Tech keeps allure
BOSTON – The pain from a punishing 2008 has lingered this year if you’ve got a well-diversified portfolio: The Standard & Poor’s 500 index is down 5 percent.
But look at the year-to-date numbers for a trio of tech titans: Apple Inc. has surged more than 40 percent, and IBM Corp. and Google Inc. are both up about 21 percent.
And the tech sector broadly? So far this year, tech mutual funds are the top performing domestic stock fund category, up nearly 10 percent, according to Morningstar. On the other end of the spectrum, financial services funds lost nearly 16 percent, followed only by real estate funds, down 25 percent.
What’s going on? If the market has hit bottom, it’s the tech stocks that are leading a comeback – a reversal from the last time a recession set in, when the dot-com bust sent the broader market reeling.
Plenty of industry analysts and fund managers are confident tech’s recent gains have plenty of staying power.

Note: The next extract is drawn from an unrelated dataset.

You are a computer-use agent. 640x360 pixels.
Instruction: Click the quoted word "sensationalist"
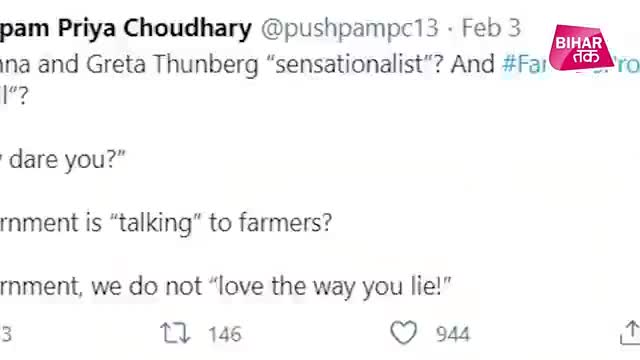354,64
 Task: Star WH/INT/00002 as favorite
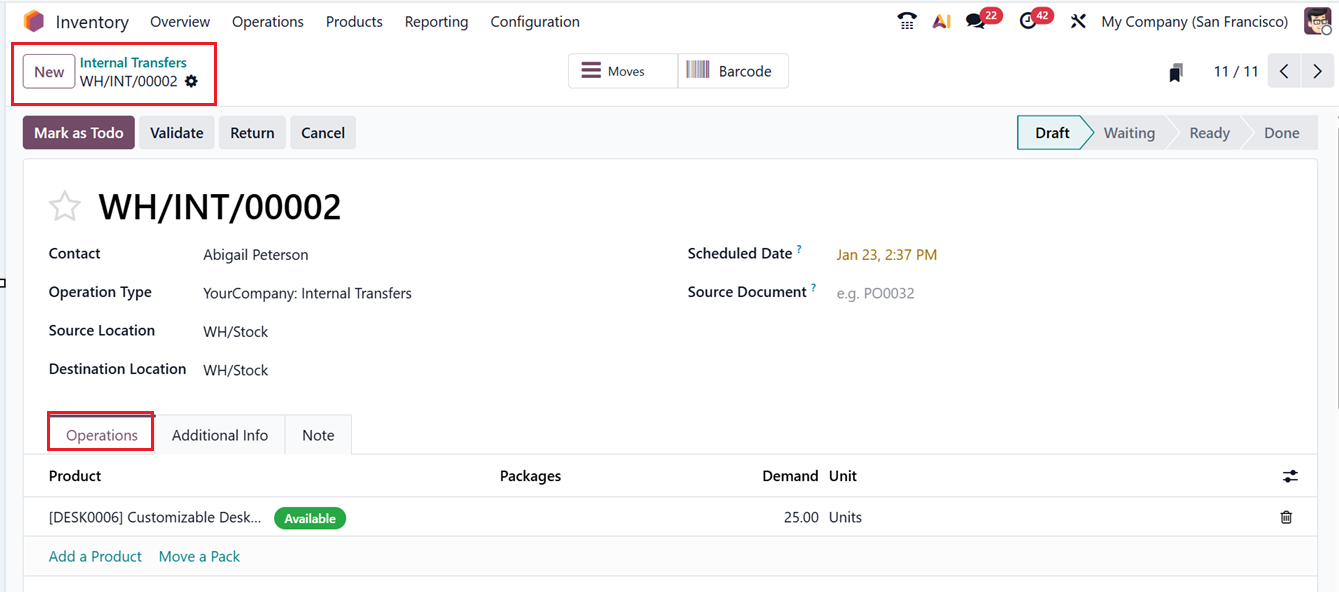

They point to strengths that will help tech companies endure and even prosper amid this recession.
Most are insulated from the slowly easing credit crunch because they have clean balance sheets and little or no debt. They’re also used to making cuts to stay afloat in an industry known for its dizzying pace of product upgrades, price reductions and efficiency improvements.
And while the dot-com bust forced tech companies to hone their strategies so they could ride out the resulting recession, banks were seemingly operating in a different environment.
“Tech companies really fell off a cliff, while the financial companies were still booming, and generating mortgages,” said Andrew Silverberg, a portfolio manager whose Alger Large Cap Growth fund (ALGAX). “The tech companies have a playbook for how to get through a recession.”
Alger’s fund is up about 3 percent this year, thanks in part to gains for two of its top five holdings: Apple and Google.
Those two stocks also are among the top five at the Jacob Internet fund (JAMFX), which has gained nearly 15 percent so far this year.
The fund’s manager, Ryan Jacob, said Apple and Google are both so strong in their niches that they can expand even when a recession cuts into their specialty markets.
“In advertising, Google continues to take a larger piece of the advertising pie, even when advertising has been contracting on a whole,” Jacob said.
In normal times, such companies might enjoy revenue growth of as much as 30 percent a year. “Now, even in a declining economy, they can still grow in the double-digits,” Jacob said. “Maybe it’s just half the rate they’re accustomed to, but the fact that they are still growing in this economy is why you are seeing so much investor interest in tech.”